Mr. Uno did not respond by the deadline, and Mr. Yanagimoto’s secretary responded, “He himself has said he will not respond.
On the other hand, what about the media?
Mr. Shinichi Hen of “Korea Report” said that he was “unaware” that his name was on the pamphlet, but that he “had an idea about it.
He said, “Around 2014, I published a book titled ‘Tears in Zainichi,’ in which I wrote about the Japan-Korea undersea tunnel.” My theory is that territorial disputes can be alleviated by connecting the two countries through an undersea tunnel, as in the case of Great Britain and France. I have given related lectures, so the former Unification Church must have regarded me as a sympathizer of the Japan-Korea undersea tunnel. I think it is an unbecoming act to use my name without my consent. It is a joke. You did a good job of keeping me informed.”
Katsuhiro Kuroda, Sankei Shimbun’s visiting editorial writer in Seoul, said he was “unaware ” that his name was on the article and that he had a relationship with a former member of the Unification Church for the interview.
He said, “I have contributed to the former Unification Church-affiliated organizations and magazines, given lectures, and so on. I have even been invited to a seminar on the Japan-Korea Tunnel. However, I feel that protesting against them, saying ‘I was taken advantage of’ or ‘It’s inexcusable,’ is in itself a form of publicity for them. (If I am asked to contribute or give a lecture in the future, I will have to take into account the current social situation and public opinion in Japan. If that happens, I think I will have to refrain or refrain from doing so.
Tatsuji Osada, former Seoul Bureau Chief of the Mainichi Shimbun, said, “I did not know that my name was on the article. If it was, I think it came from the Institute for Peace Policy Studies. Mr. Nagata said he had previously received an invitation from an organization called the Institute for Peace Policy Research to attend a lecture. Later, he received a magazine called “World Peace Research,” and the publisher was the “World Peace Professors Academy,” an affiliate of the former Unification Church.
They are supportive of our activities.”
However, although reporters from the Yomiuri, Nikkei, and other newspapers also attended these meetings, their names are not listed in the pamphlet.

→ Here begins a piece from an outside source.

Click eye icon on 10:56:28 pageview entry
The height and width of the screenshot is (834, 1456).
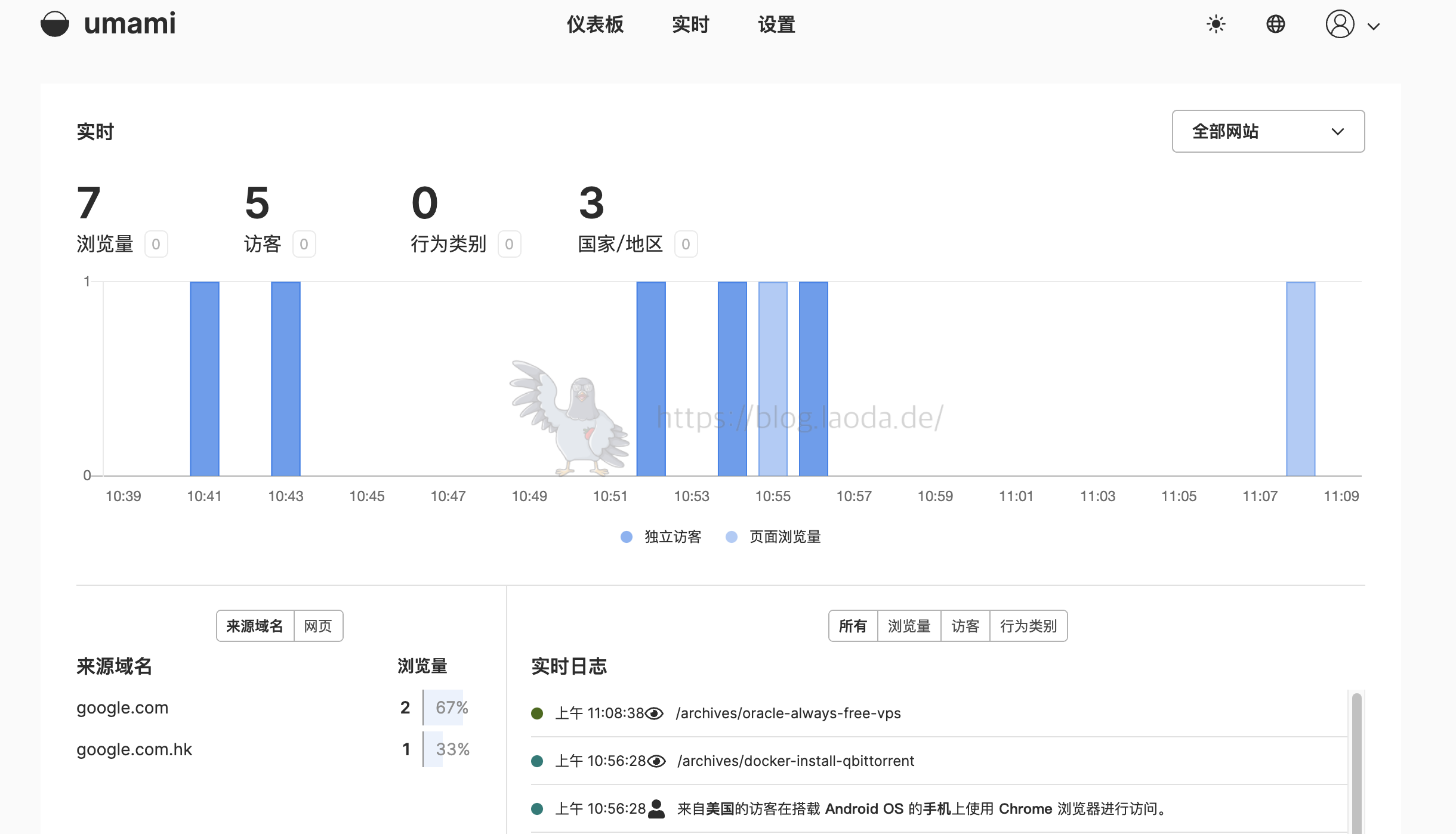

Hyun Hong, an editorial writer for the Unification Daily, who says he has no connection with the former Unification Church, said, “Some years ago, I remember the place.
I think I went to cover a big UPF meeting some years ago, although I don’t remember where. I’ve had my name used (without permission) by other Japanese organizations when I exchanged business cards with them. So I don’t react (protest) to every single one of those things.”

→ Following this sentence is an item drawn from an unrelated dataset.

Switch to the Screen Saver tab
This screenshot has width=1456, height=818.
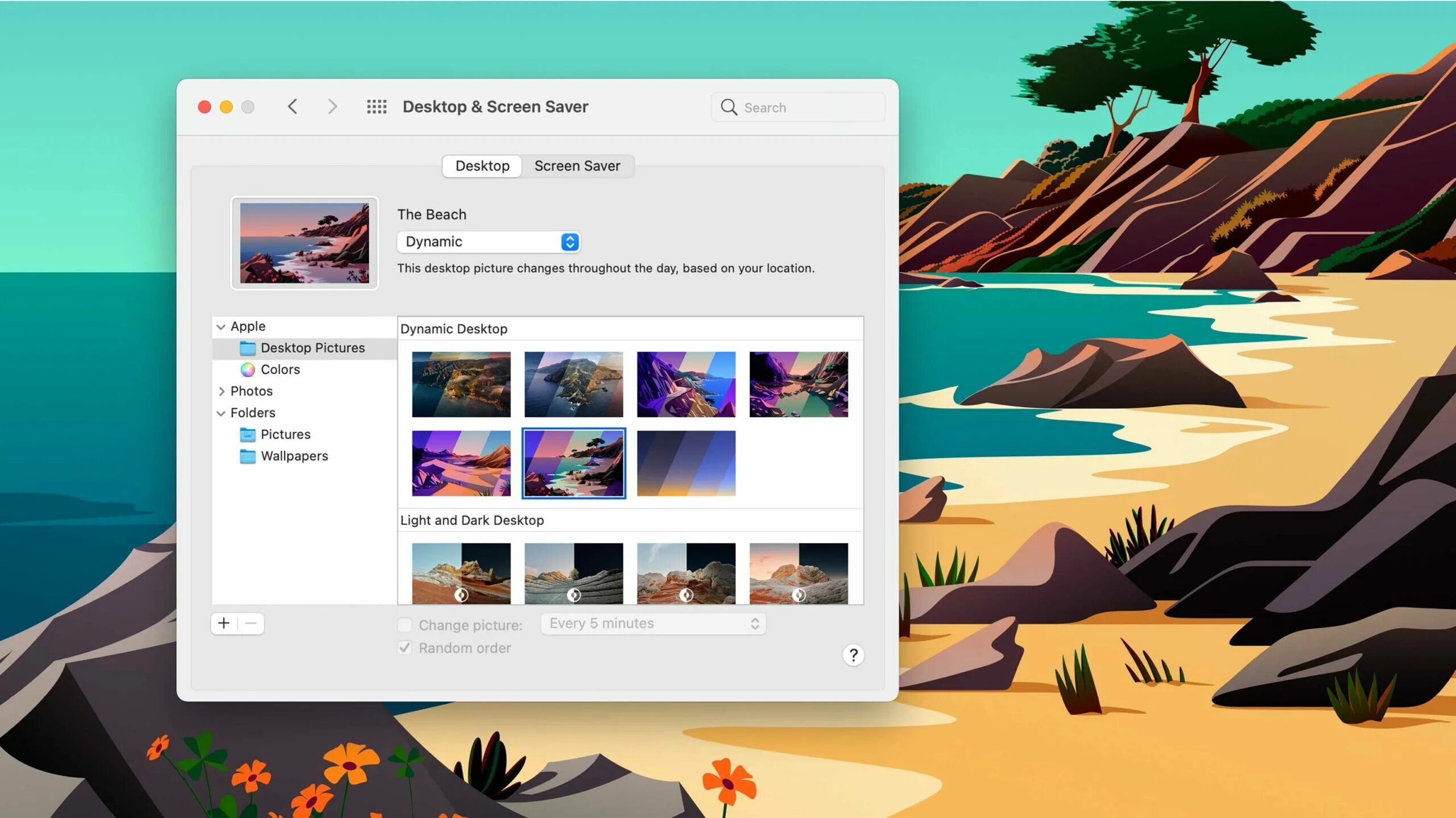[577, 166]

With the exception of a few people, is it possible to put the names of people who do not support UPF activities on a pamphlet without their permission? We asked the Korean office of the UPF whether or not they had permission to include the names of those who do not agree with the activities of the UPF, but received no response by the deadline.
The Korean official who spoke to us at the beginning of this report said, “As you can see here, there are many prominent Japanese figures who have been involved in this project.
As you can see here, some Japanese celebrities have endorsed our activities.
Which story is correct? The pamphlet, which lists a number of Japanese celebrities on its list, is still being distributed to believers and others in Korea, and it is certain that it is being used to “authorize” and “endorse” the UPF.